14.11.      NOTICES: All notices, consents and approvals under this Agreement must be delivered in writing by e-mail, by courier, by overnight mail service or by certified or registered mail, (postage prepaid and return receipt requested) to the other party at the address for Customer set forth in the signed Proposal (or if none is specified, that address to which Stage2Data sends invoices) and for Stage2Data, to Stage2Data’s Legal Department at 2305 Wyecroft Rd, Suit 200, Oakville, Ontario, Canada, or [email protected], and will be effective upon receipt.
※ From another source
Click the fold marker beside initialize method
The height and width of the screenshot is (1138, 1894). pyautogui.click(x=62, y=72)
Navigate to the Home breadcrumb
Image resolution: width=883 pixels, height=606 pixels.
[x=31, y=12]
Either party may change its address by giving written notice of the new address to the other party in writing.

14.12.      MARKETING: Customer agrees that Stage2Data may use Customer’s name and logo to identify Customer as a customer of Stage2Data on Stage2Data’s websites, and as a part of a general list of Stage2Data customers for use and reference in Stage2Data’s corporate, promotional and marketing literature, subject to Stage2Data obtaining Customer’s prior written permission in each instance.

14.13.      PRESS RELEASE: In the event that Stage2Data wishes to issue a press release announcing the existence of the relationship between the parties and the nature of this Agreement, Stage2Data will provide such press release to Customer for Customer’s written approval and consent. Such approval and consent will be in Customer’s sole discretion. No other press releases that mention the other party shall be issued without the other party’s prior written approval.